STATED GOAL:
Extract the stretch of the records from the very start through the line that contains "coord(273,235)", copying every line exactly. Leave the pictures out of your answer.

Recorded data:

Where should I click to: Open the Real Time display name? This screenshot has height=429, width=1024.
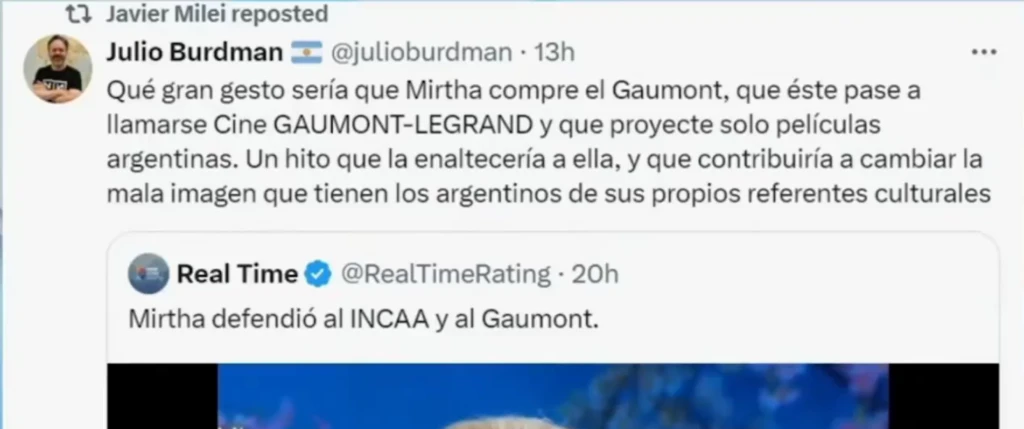pos(237,274)
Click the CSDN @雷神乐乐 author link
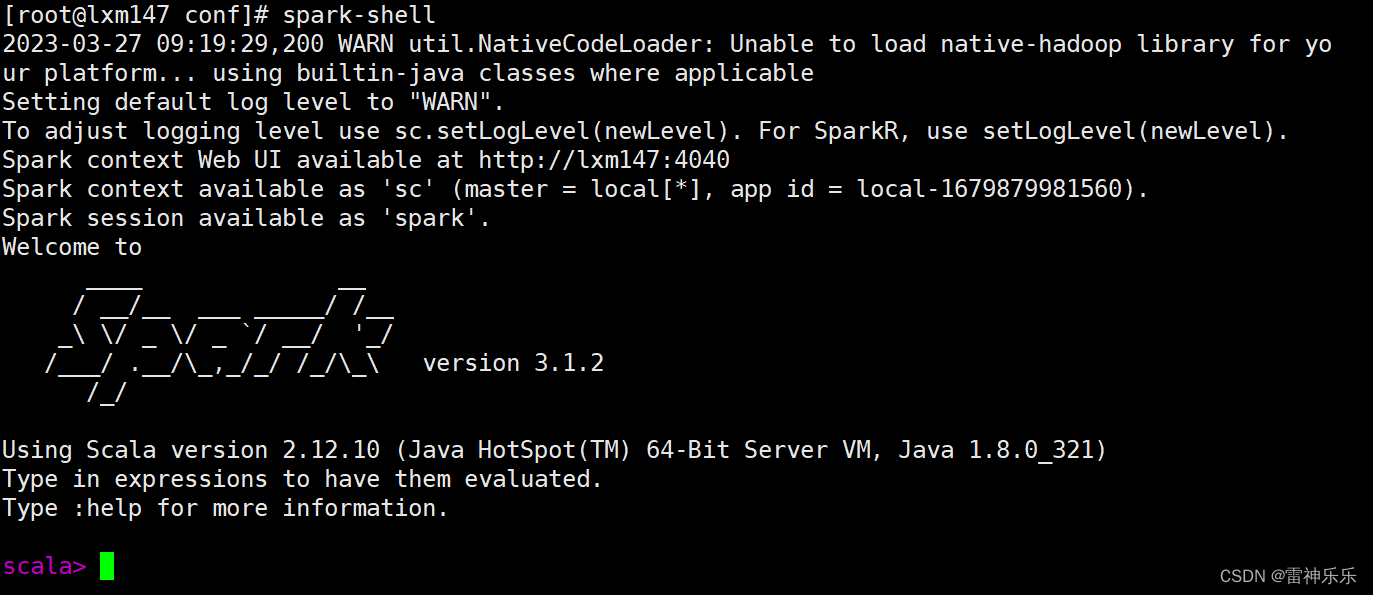The height and width of the screenshot is (595, 1373). 1315,575
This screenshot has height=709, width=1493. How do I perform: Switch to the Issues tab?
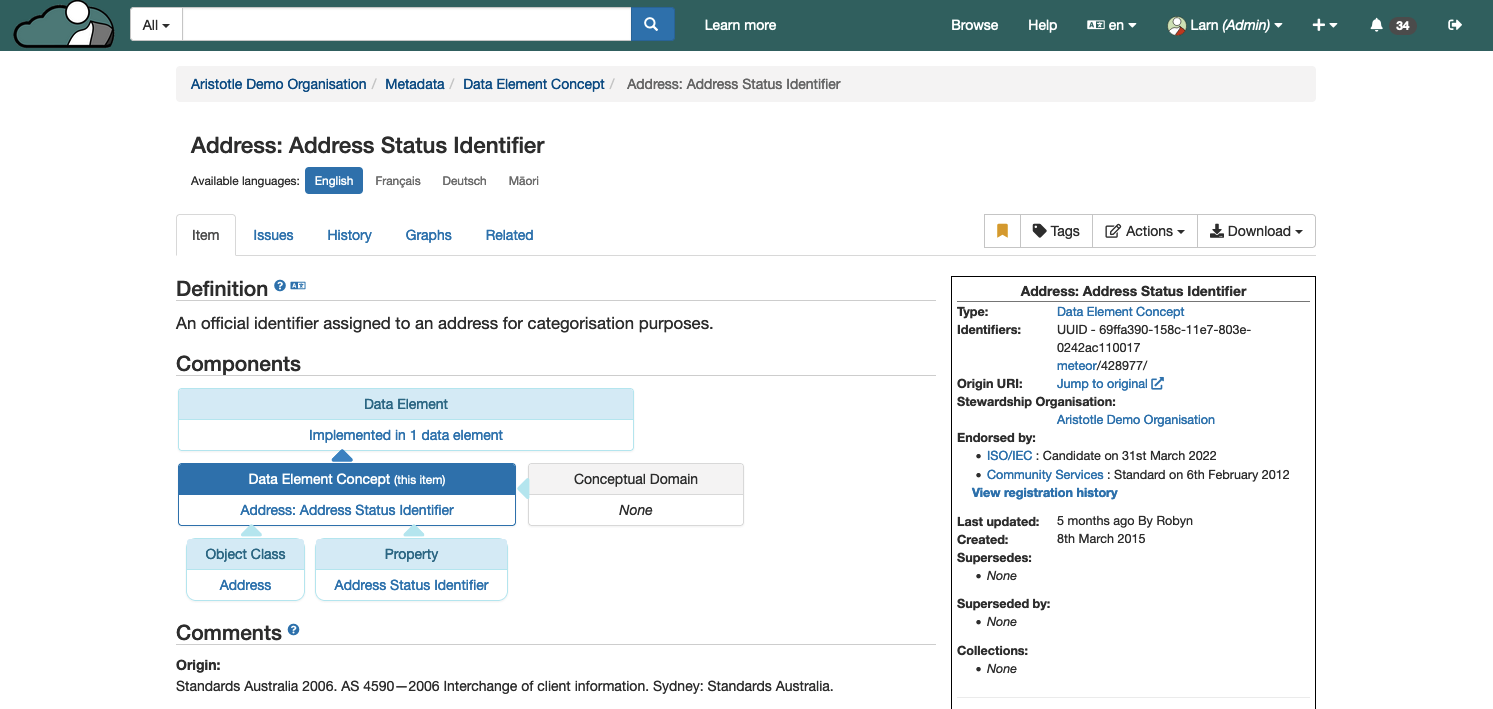coord(273,235)
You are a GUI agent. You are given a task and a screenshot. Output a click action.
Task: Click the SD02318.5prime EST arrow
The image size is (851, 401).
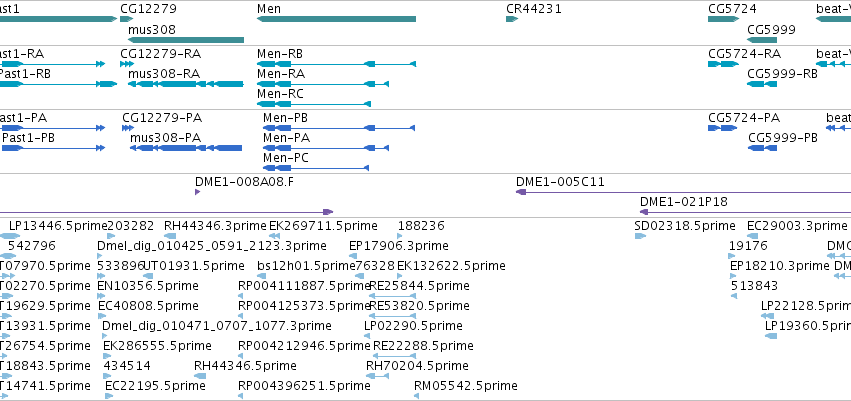pos(640,236)
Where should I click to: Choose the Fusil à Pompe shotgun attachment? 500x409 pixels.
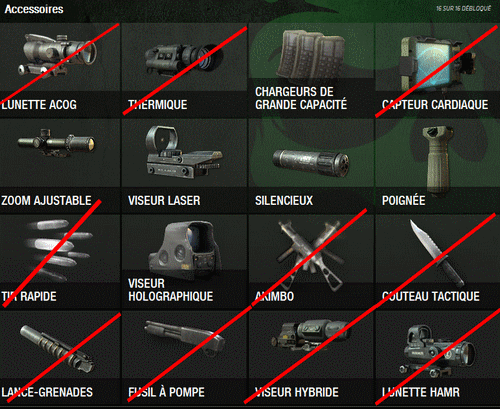184,339
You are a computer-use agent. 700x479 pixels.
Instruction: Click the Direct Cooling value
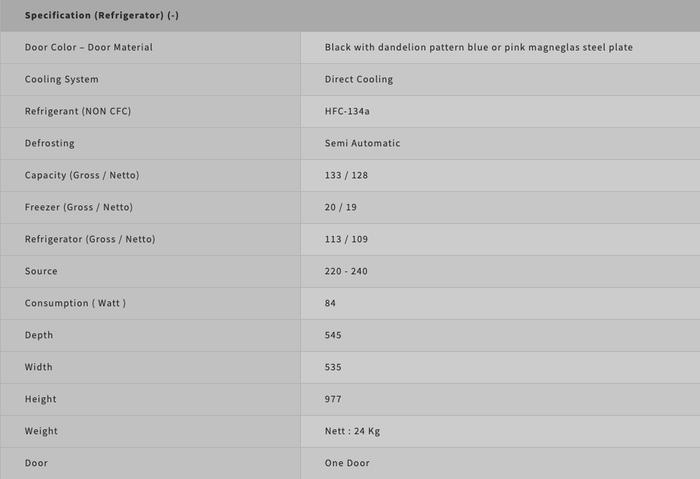(x=359, y=79)
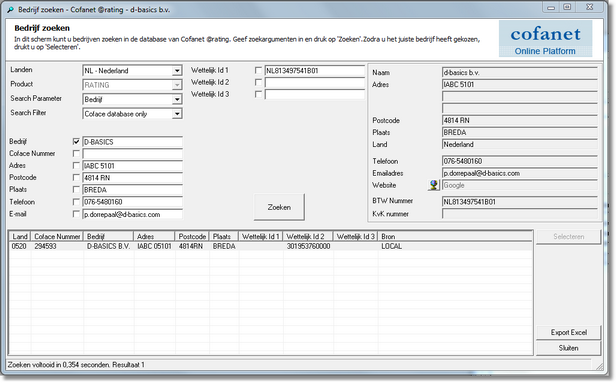Tick the E-mail checkbox

(76, 214)
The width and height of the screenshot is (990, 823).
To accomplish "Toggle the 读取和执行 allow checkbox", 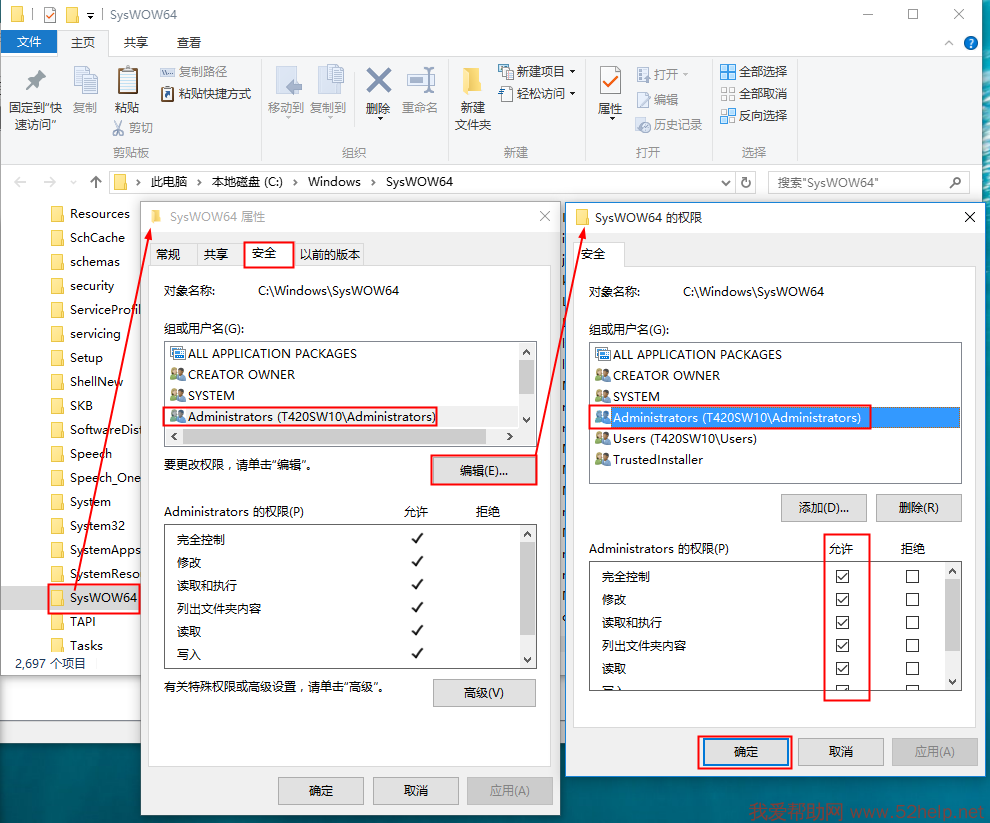I will [x=842, y=623].
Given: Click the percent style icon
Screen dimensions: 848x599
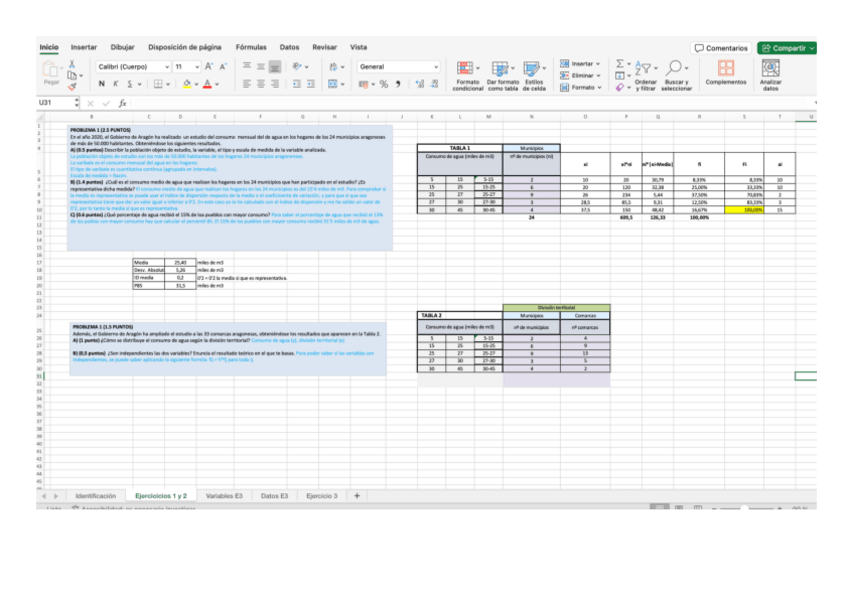Looking at the screenshot, I should click(384, 84).
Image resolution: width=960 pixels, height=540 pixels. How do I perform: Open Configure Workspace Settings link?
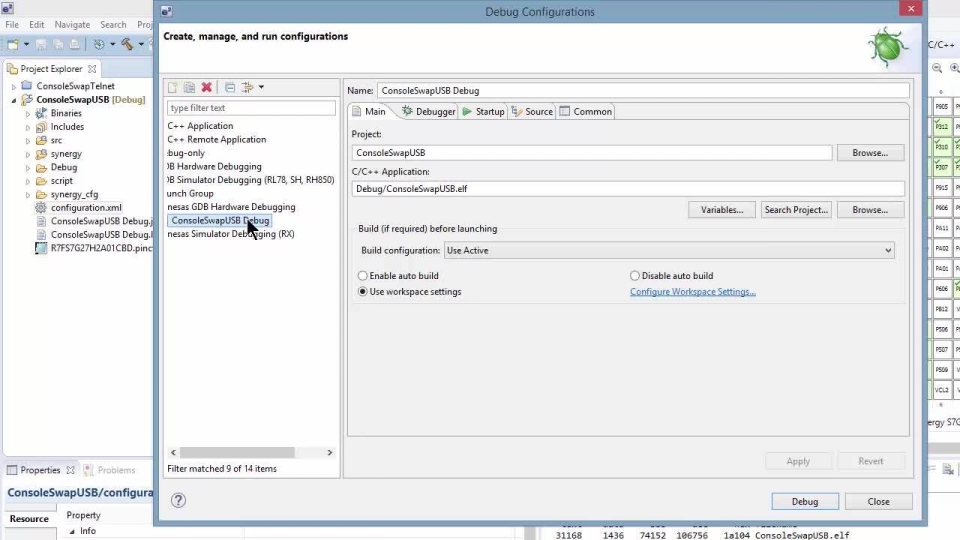[x=692, y=292]

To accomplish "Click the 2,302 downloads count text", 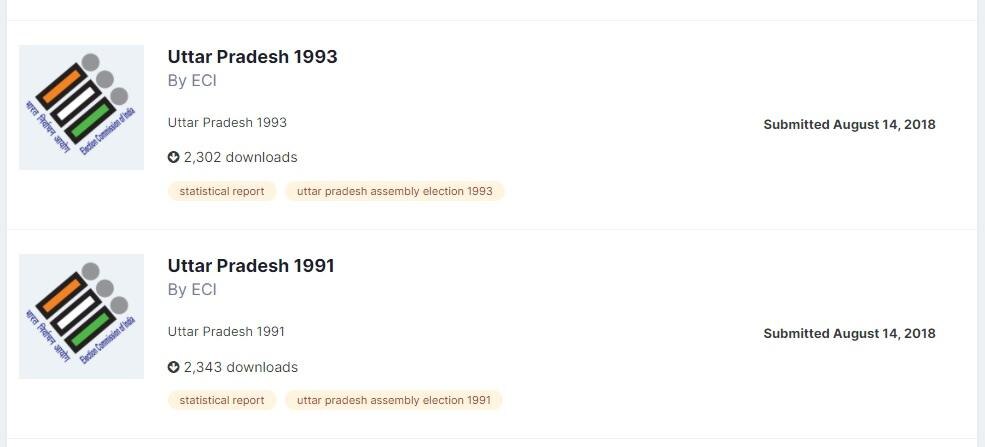I will (x=241, y=157).
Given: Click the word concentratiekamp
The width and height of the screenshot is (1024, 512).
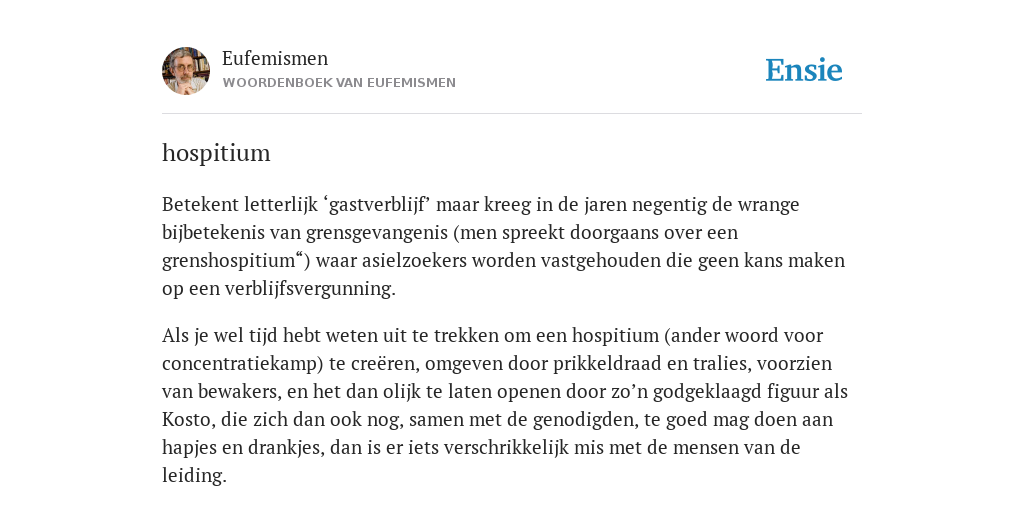Looking at the screenshot, I should (x=239, y=364).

FULL RESPONSE:
Where should I click to: Open the Real Time display name? This screenshot has height=429, width=1024.
pos(237,274)
Click the CSDN @雷神乐乐 author link
The height and width of the screenshot is (595, 1373). 1315,575
This screenshot has height=709, width=1493. How do I perform: Switch to the Issues tab?
coord(273,235)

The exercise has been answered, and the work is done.